Yes, it's nonsense. But I think that the kernel might have a silent assumption, that the FPU cannot be used too early.
If we want to use MMX, we should check MMX. And we should also check the correct condition re: irqs. So this code should be:
if (boot_cpu_has(X86_FEATURE_XMM) && irq_fpu_usable()) { kernel_fpu_begin_mask(FPU_MASK_XMM); ...
This code does not use SSE (XMM). It uses only MMX and 3DNow!, so XMM check is not needed here. And this code is enabled only when a processor with 3DNow! is selected ("lib-$(CONFIG_X86_USE_3DNOW) += mmx_32.o" in Makefile). So:
if (!irq_fpu_usable()) fallback_to_non_mmx_code();
is sufficient.
But the original:
if (!in_interrupt()) fallback_to_non_mmx_code();
is also valid. Changing it to irq_fpu_usable() might allow using MMX variant in more cases and even improve performance. But it can also introduce some regressions.
or we could improve code gen by adding a try_kernel_fpu_begin_mask() so we can do a single call instead of two. [...] What do you all think? If you're generally in favor, I can write the code and do a quick audit for other weird cases in the kernel.
I think that the cleanest approach would be introducing fpu_usable(), which returns 0 (or false) if FPU is not initialized yet. Then irq_fpu_usable() could be changed to:
bool irq_fpu_usable(void) { return fpu_usable() && (!in_interrupt() || interrupted_user_mode() || interrupted_kernel_fpu_idle()); }
and in the _mmx_memcpy():
- if (unlikely(in_interrupt())) + if (unlikely(irq_fpu_usable())) return __memcpy(to, from, len);
try_kernel_fpu_begin(), even without mask, is also a good idea. If the FPU is not available yet (FPU not initizalized yet) it can fail and a fallback code would be used. However, in some cases fpu_usable() + kernel_fpu_begin() might be better, if between fpu_usable() check and kernel_fpu_begin() long preparation is required. (kernel_fpu_begin() disables preemption). In the mmx_32.c case try_kernel_fpu_begin() looks good, only two simple lines are added to a section with disabled preemption:
diff --git a/arch/x86/lib/mmx_32.c b/arch/x86/lib/mmx_32.c index 4321fa02e18d..9c6dadd2b2ef 100644 --- a/arch/x86/lib/mmx_32.c +++ b/arch/x86/lib/mmx_32.c @@ -31,14 +31,12 @@ void *_mmx_memcpy(void *to, const void *from, size_t len) void *p; int i;
- if (unlikely(in_interrupt())) + if (unlikely(try_kernel_fpu_begin())) return __memcpy(to, from, len);
p = to; i = len >> 6; /* len/64 */
- kernel_fpu_begin(); - __asm__ __volatile__ ( "1: prefetch (%0)\n" /* This set is 28 bytes */ " prefetch 64(%0)\n"

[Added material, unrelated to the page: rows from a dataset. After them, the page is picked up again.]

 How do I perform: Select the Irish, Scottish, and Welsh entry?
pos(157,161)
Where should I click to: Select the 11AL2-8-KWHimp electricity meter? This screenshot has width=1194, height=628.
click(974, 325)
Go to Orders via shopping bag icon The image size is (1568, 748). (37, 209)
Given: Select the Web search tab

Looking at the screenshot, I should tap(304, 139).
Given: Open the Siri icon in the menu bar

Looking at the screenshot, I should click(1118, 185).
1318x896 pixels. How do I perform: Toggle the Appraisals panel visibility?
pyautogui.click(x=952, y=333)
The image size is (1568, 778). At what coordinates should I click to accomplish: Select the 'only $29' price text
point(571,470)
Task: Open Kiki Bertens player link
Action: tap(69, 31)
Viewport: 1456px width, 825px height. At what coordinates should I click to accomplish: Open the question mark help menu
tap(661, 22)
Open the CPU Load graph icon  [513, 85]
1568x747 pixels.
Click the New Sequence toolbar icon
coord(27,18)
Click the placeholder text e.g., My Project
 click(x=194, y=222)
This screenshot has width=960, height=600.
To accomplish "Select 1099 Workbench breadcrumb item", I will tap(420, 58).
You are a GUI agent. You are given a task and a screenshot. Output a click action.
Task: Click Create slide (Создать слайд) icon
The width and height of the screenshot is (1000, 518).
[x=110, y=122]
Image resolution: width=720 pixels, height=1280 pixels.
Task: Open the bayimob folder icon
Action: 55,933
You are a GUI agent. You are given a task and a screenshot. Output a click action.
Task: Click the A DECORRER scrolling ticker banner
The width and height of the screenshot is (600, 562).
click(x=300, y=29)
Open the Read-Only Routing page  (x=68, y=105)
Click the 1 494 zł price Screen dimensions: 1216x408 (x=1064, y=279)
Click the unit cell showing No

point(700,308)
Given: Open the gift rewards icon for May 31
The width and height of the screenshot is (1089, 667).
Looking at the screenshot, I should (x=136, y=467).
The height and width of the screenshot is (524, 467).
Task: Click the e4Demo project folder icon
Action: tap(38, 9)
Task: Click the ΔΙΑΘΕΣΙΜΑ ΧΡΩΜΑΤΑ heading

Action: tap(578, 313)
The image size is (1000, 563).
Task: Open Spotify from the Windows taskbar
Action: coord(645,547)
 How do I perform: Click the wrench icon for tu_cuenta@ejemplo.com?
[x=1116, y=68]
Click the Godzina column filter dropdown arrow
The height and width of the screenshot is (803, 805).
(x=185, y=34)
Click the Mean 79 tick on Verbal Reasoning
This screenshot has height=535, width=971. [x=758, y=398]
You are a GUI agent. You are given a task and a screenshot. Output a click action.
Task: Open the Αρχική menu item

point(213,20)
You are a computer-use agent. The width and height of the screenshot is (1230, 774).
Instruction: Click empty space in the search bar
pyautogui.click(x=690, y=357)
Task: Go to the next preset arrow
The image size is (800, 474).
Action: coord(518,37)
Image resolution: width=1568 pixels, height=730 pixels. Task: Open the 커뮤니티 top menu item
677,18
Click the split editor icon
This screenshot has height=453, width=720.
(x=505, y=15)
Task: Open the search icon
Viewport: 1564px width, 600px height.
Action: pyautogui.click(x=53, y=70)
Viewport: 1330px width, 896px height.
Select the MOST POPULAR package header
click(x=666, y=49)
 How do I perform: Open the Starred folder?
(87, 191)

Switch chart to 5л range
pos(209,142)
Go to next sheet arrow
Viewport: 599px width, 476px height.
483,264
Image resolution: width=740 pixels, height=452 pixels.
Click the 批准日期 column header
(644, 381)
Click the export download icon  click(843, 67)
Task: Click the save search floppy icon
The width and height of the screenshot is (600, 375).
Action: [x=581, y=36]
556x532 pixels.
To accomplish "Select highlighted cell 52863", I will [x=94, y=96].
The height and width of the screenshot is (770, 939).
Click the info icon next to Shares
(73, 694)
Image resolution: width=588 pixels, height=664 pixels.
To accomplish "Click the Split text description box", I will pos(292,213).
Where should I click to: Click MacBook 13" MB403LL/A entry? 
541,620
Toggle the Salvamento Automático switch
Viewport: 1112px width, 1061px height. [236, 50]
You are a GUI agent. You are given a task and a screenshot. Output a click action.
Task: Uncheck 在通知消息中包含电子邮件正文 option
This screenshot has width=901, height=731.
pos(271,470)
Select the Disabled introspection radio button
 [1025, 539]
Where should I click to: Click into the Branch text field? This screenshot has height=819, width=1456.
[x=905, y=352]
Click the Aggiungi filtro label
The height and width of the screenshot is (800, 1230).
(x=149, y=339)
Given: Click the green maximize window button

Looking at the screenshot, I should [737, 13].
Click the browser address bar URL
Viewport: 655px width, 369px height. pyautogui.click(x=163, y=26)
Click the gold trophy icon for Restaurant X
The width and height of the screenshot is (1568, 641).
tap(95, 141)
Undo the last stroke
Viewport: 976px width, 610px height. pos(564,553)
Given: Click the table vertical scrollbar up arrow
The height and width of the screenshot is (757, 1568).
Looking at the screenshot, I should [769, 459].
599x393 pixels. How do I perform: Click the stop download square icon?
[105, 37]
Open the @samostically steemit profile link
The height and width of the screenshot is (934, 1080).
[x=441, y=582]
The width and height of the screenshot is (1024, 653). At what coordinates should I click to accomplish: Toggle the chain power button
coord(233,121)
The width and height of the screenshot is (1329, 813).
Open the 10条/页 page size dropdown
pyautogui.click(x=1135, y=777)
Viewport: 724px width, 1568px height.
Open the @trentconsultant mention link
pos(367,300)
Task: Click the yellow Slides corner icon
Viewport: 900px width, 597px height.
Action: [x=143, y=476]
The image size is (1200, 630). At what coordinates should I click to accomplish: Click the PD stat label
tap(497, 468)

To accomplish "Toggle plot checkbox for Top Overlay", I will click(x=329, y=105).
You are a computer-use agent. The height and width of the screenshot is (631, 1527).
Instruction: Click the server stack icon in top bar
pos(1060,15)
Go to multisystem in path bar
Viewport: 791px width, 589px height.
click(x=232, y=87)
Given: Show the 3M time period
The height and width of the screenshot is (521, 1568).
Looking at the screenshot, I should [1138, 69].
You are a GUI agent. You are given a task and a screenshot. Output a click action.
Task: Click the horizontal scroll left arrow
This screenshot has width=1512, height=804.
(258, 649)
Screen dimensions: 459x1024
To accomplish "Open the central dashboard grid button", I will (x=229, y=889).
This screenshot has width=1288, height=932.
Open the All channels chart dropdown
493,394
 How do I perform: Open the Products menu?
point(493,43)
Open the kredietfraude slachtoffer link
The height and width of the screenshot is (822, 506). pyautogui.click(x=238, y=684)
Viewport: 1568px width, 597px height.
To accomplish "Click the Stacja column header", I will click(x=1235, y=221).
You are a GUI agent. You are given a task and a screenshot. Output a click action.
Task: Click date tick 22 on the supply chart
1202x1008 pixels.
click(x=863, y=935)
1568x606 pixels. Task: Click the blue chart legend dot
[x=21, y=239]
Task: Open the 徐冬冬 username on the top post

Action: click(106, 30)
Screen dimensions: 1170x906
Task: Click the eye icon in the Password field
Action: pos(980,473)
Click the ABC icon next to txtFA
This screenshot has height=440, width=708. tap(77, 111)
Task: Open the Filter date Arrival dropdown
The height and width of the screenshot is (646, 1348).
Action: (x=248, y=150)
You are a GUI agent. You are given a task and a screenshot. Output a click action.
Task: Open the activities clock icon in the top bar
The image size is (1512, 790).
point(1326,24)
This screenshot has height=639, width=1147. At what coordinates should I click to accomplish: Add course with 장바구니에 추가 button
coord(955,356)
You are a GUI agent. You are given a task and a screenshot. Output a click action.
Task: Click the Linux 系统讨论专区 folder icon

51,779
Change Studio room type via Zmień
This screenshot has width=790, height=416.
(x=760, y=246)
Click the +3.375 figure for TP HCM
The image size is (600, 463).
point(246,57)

And if try_kernel_fpu_begin_mask() with a mask will allow for some optimizations it also might be a good idea.
Or we could flip the OSFSXR bit very early, I suppose.
I think that my original static_branch_likely() workaround might be the simplest and touches only mmx_32.c. Such approach is already used in the kernel, for instance in the crypto code:
$ git grep static_branch arch/x86/crypto/
And maybe using FPU too early should be forbidden.
Best regards, Krzysiek